* **WORK REQUIRED**: Please print nothing but the lines from the one containing "You are a GUI" to the final line below, exactly, and no pictures.

Stored data
▬▬▬▬▬▬
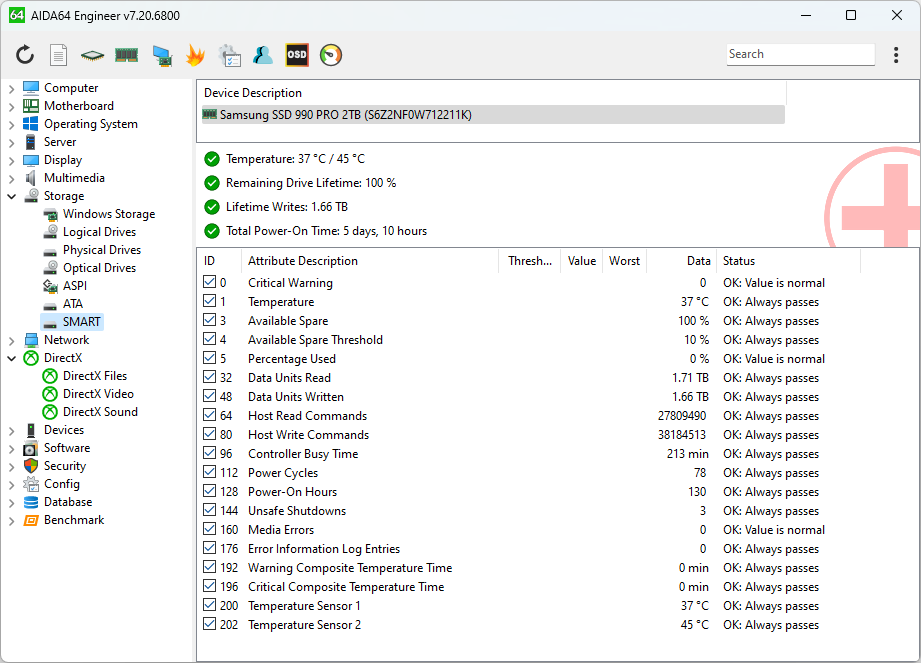Viewport: 921px width, 663px height.
Task: Click the Status column header
Action: click(739, 261)
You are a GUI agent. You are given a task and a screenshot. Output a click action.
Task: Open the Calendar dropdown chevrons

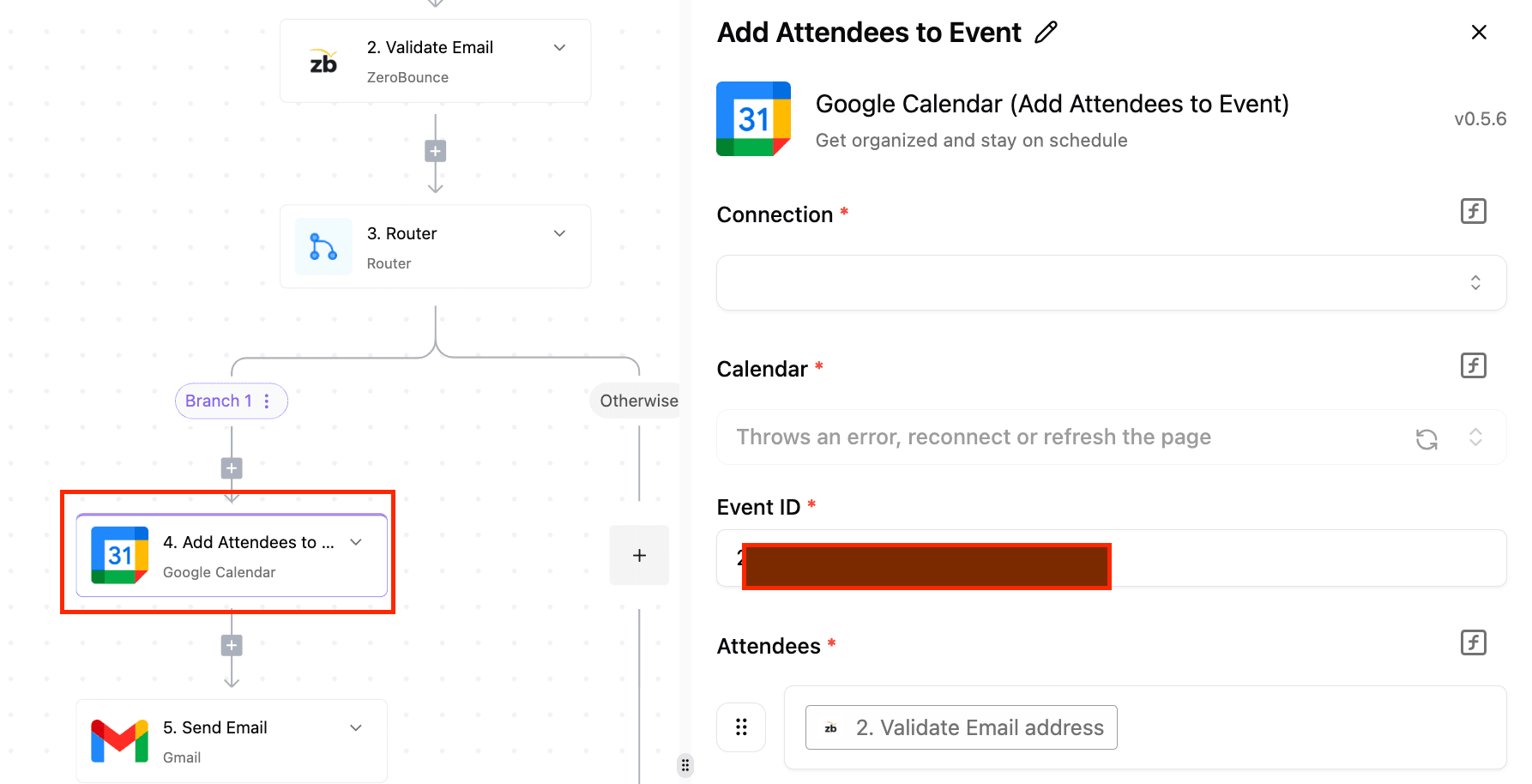pos(1475,437)
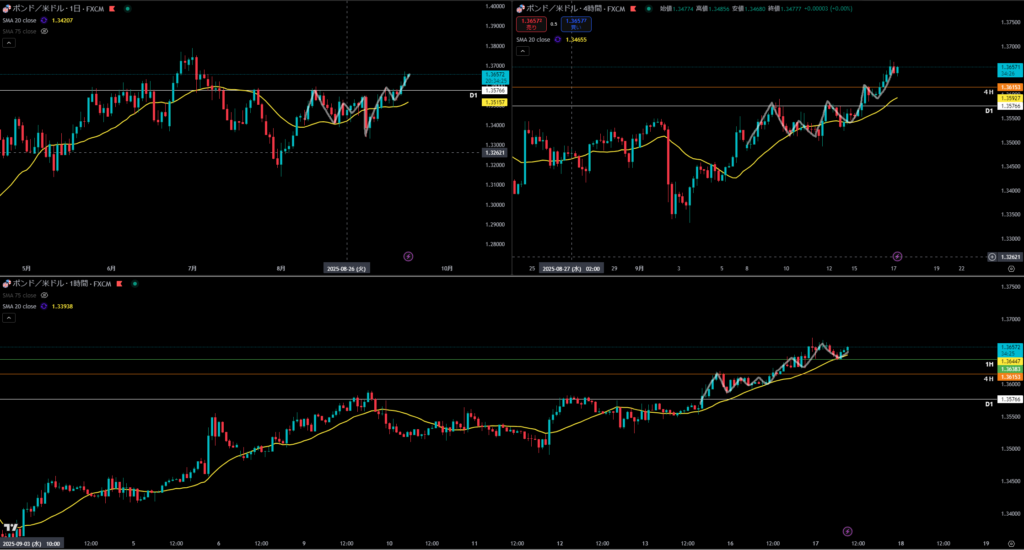Image resolution: width=1024 pixels, height=550 pixels.
Task: Click the market status dot on daily chart
Action: (127, 8)
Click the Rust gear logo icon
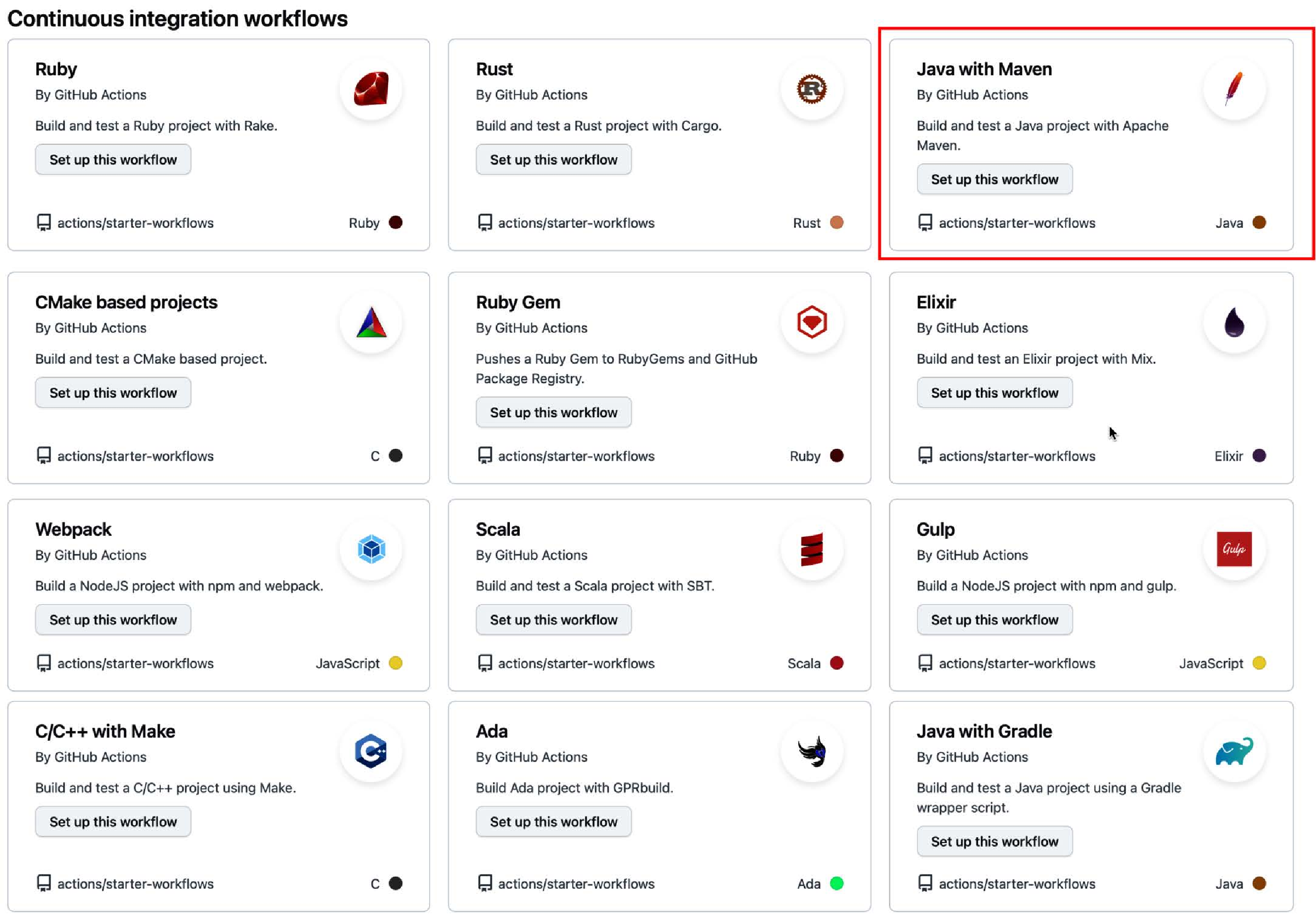 click(x=811, y=89)

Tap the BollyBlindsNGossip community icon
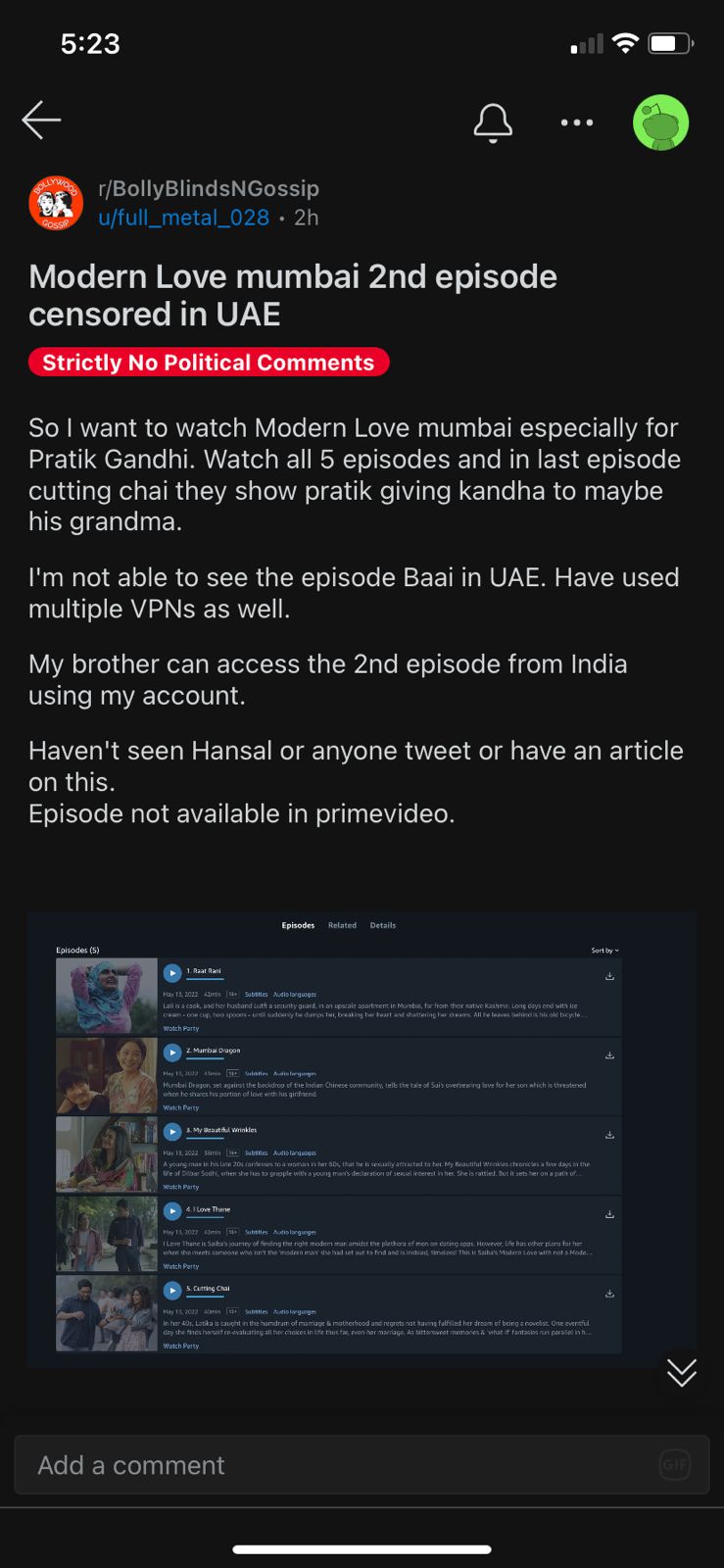click(x=56, y=203)
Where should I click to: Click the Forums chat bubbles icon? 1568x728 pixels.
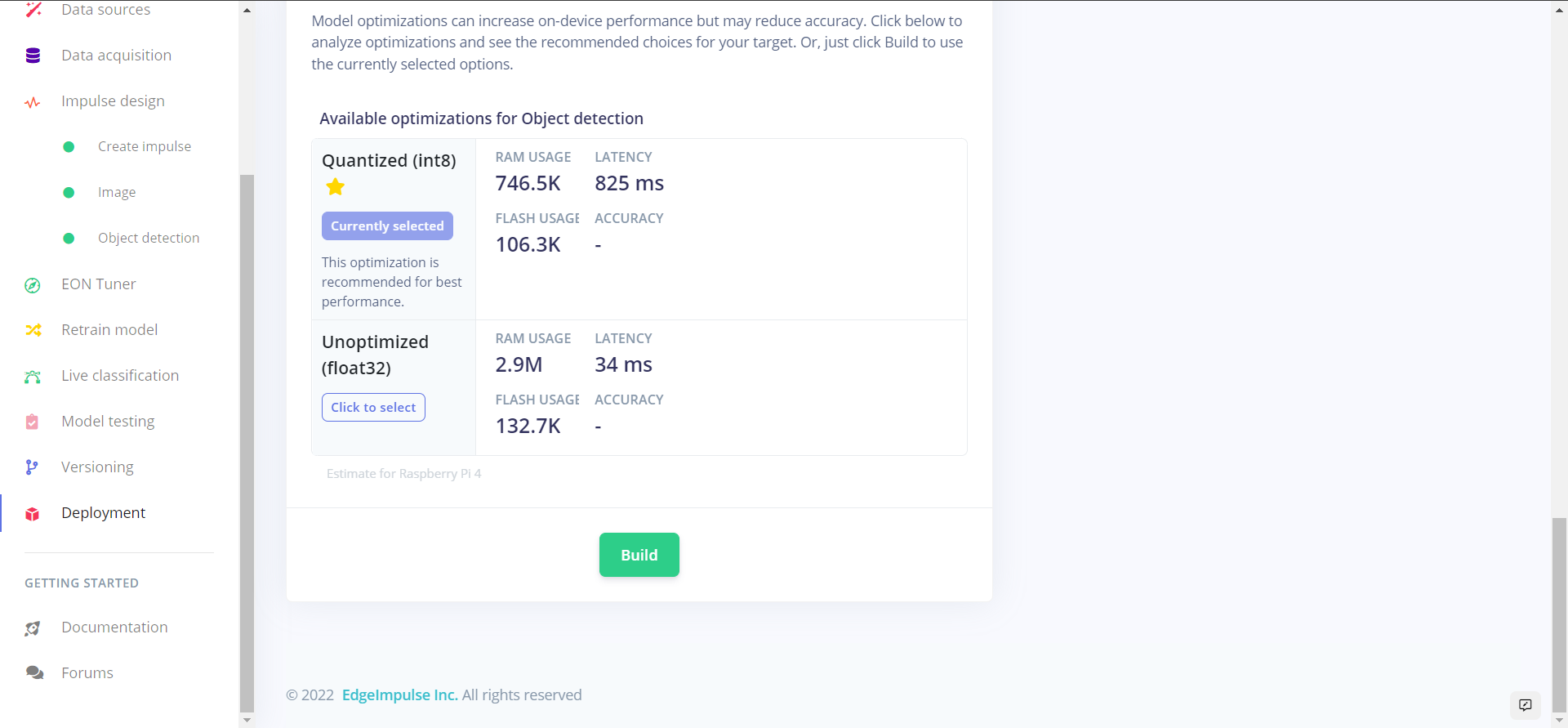pyautogui.click(x=34, y=673)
▬▬▬▬▬▬
* **OUTPUT FOR THIS EXERCISE**:
You are a GUI agent. You are given a task and a screenshot. Output a click action.
Task: Open the Calendar dropdown chevrons

pos(1475,437)
Image resolution: width=1024 pixels, height=550 pixels.
Task: Click the market status dot on daily chart
Action: (127, 8)
Click the Rust gear logo icon
 click(x=811, y=89)

Tap the BollyBlindsNGossip community icon
click(x=56, y=203)
Where should I click to: Click the Forums chat bubbles icon? 1568x728 pixels.
pyautogui.click(x=34, y=673)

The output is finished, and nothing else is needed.